→ **What this task involves**:
Copy out exactly the lines from the one containing "You are a computer-use agent. 894x636 pixels." to the last line of the records below, both included, and leave out any pictures.

+ + +

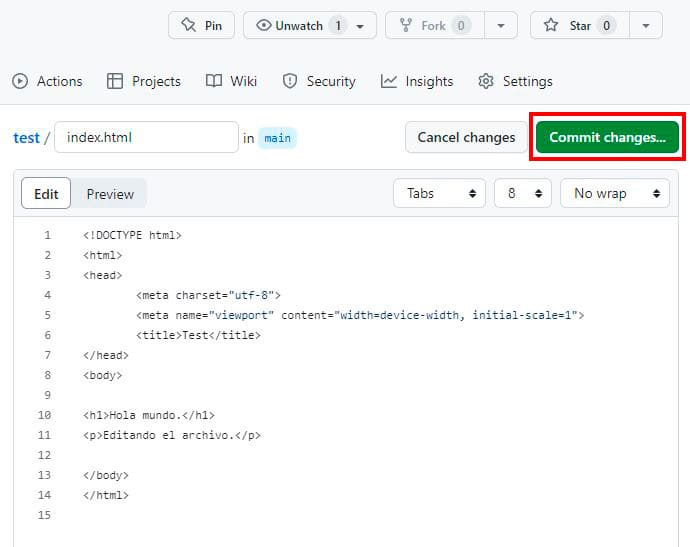Click the Star icon
Screen dimensions: 690x547
[552, 26]
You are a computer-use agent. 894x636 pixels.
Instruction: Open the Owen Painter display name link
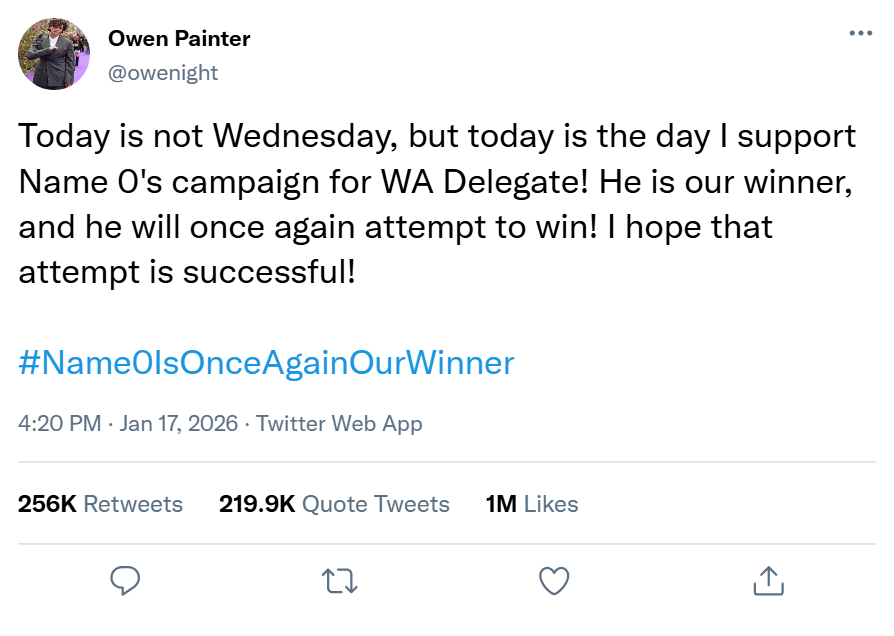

+ + +

→ **Response area**:
You are a computer-use agent. 894x636 pixels.
Instruction: Open the Owen Painter display name link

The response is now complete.